Red Sea disruption hits UK manufacturing - PMI

By Abigail Townsend

Date: Thursday 01 Feb 2024

LONDON (ShareCast) - (Sharecast News) - The UK's hard-pressed manufacturing sector faltered in January, a closely-watched survey showed on Thursday, as disruption in the Red Sea started to bite.
The latest S&P Global UK manufacturing purchasing managers' index was 47.0, a modest improvement on December's 46.2. It remained, however, in negative territory and was below the flash estimate of 47.3.

Analysts had also been expecting 47.3.

A reading below the neutral 50.0 level indicates contraction, while one above it suggests growth. The UK manufacturing PMI has now been in negative territory for 18 months.
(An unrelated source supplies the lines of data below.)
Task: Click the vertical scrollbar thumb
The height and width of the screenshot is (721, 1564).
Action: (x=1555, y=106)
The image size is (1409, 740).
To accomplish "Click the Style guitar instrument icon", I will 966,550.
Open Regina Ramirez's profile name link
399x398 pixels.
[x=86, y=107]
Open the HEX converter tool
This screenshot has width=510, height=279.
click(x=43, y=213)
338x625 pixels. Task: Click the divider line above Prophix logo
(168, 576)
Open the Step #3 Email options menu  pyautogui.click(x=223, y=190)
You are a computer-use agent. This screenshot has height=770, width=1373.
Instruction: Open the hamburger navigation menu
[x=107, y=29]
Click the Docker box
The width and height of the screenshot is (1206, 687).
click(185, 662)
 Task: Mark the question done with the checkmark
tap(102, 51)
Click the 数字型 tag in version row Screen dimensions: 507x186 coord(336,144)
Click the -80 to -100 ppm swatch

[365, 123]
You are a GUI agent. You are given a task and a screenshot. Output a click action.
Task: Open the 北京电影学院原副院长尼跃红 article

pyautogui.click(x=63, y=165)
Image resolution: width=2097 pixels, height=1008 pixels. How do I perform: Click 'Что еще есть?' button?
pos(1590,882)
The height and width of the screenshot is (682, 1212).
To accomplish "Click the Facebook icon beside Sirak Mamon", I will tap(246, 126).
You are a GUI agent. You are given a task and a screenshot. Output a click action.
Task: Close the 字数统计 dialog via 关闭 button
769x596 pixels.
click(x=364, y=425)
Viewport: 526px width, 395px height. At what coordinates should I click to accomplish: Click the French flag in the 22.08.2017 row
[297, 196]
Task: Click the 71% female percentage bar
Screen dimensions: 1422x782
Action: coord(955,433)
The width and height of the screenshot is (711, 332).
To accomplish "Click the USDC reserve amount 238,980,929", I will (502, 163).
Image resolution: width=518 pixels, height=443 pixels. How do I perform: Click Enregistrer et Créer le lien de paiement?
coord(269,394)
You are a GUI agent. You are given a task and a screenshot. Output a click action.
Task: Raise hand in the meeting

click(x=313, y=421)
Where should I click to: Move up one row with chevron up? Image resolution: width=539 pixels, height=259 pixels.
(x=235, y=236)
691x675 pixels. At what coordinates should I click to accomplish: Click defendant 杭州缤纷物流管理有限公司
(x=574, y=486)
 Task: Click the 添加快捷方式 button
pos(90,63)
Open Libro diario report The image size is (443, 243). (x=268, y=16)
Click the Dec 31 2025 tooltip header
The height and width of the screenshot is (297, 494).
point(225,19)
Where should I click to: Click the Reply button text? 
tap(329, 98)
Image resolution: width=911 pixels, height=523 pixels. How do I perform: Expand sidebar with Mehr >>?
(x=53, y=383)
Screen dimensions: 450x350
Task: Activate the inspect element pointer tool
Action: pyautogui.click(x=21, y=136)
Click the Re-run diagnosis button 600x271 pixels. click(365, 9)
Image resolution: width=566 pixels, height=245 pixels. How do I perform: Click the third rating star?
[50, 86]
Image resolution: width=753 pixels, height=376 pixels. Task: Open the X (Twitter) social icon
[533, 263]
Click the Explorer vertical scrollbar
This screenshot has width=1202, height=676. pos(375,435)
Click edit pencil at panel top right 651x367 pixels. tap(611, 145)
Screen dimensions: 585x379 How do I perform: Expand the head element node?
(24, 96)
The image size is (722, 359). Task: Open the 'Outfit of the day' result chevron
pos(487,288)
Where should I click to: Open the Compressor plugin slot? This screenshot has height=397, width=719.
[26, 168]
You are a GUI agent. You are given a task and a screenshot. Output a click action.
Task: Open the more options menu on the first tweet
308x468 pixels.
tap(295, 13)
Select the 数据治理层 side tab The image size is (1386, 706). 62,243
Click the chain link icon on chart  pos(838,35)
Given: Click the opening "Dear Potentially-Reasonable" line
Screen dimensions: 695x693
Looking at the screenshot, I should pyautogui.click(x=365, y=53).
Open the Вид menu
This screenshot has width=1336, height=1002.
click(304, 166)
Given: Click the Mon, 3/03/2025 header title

Respondents pointed to further declines in output and new orders, which in turn led to a rise in job losses and reduced purchasing.

Supply chain difficulties also increased, as ongoing tensions in the Red Sea caused ships to take lengthy detours around the Cape of Good Hope.

Rob Dobson, director at S&P Global Market Intelligence, said: "The downturn in UK manufacturing continued at the start of 2024, with output, new orders and employment all reduced in January.

"The contraction was widespread, with declines in all three variables seen across the consumer, intermediate and investment goods sub-industries.

"Cost and stock management initiatives are being complicated by the Red Sea crisis. Diverting purchased inputs, especially those sourced from the Asia Pacific region, around [Africa] is raising prices and extending supplier lead times.

"Some of our panel members estimate that a minimum of 12-to-18 days could be added to some expected deliveries, disrupting production schedules and raising inflationary pressures at a time when manufacturers are already struggling with weak demand both at home and overseas."

Samuel Tombs, chief UK economist at Pantheon Macroeconomics, said: "The downturn in manufacturing output is showing no signs of abating, as demand continues to soften and supply chain disruptions re-emerge.

"Production does not appear to have been impeded much yet, but the decline in the stocks of purchase balance to its joint lowest level since November 2012 suggests that disruption will intensify if the Red Sea crisis is not resolved soon."

A panel of around 650 manufacturers was surveyed between 11 and 26 January.